The surface normals for the round tube point all outward around the x,y plane, in a sin,cos arrangement, with a z coordinate of zero. For any one of these vertices (there are N such vertices with z = 1 and another N with z = -1), the vertex

   (x, y, z)

is replace by

   (x, y, z, x, y, 0)

For the vertices in the front-facing cap, the surface normals are all (0, 0, 1).

Similarly, for the vertices in the back-facing cap, the surface normals are all (0, 0, -1).

General Polyhedral Surace

As we discussed on April 22, you can have a general polyhedral surface mesh consisting of faces and vertices, which you would like to render as though it were a smoothly rounded shape.

In your homework this will only be relevant to you if you are being ambitious and trying to model shapes that are not one of the three primitive shapes cube, cylinder or sphere.

In this more general case, you can compute the surface normals in two steps:

(1) Computing weighted face normals:

First, for every face, compute a normal vector for that face which is weighted by the area of that face (faces with larger area getting more weight).

Do this by looping around the face, taking every three vertices (A,B,C) in succession.
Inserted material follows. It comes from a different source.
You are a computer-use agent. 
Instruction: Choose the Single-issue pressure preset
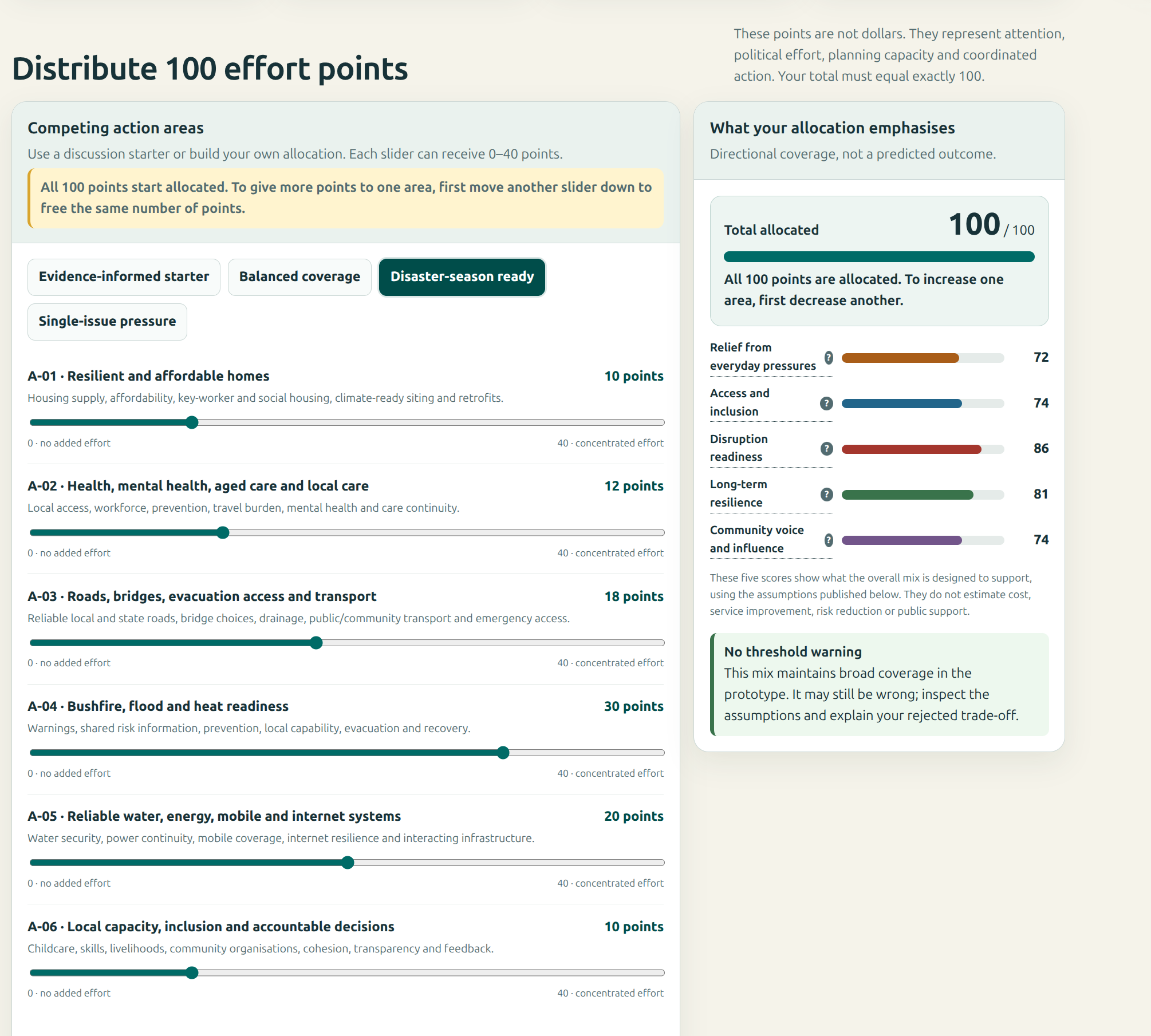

Do the cross product between (B-A) and (C-B), and sum up all of these cross product vectors to get the weighted face normal.

Recall that a cross product between ( ax, ay, az ) and ( bx, by, bz ) is computed by:

( ay * bz - az * by , az * bx - ax * bz , ax * by - ay * bx )

(2) Computing surface normals from weighted face normals:

Once you have the weighted face normal for each face, then for each vertex you simply sum up all the weighted face normals for the faces which contain that vertices. Then you normalize the result (ie: scale it to length 1.0), and that will be the surface normal at that vertex.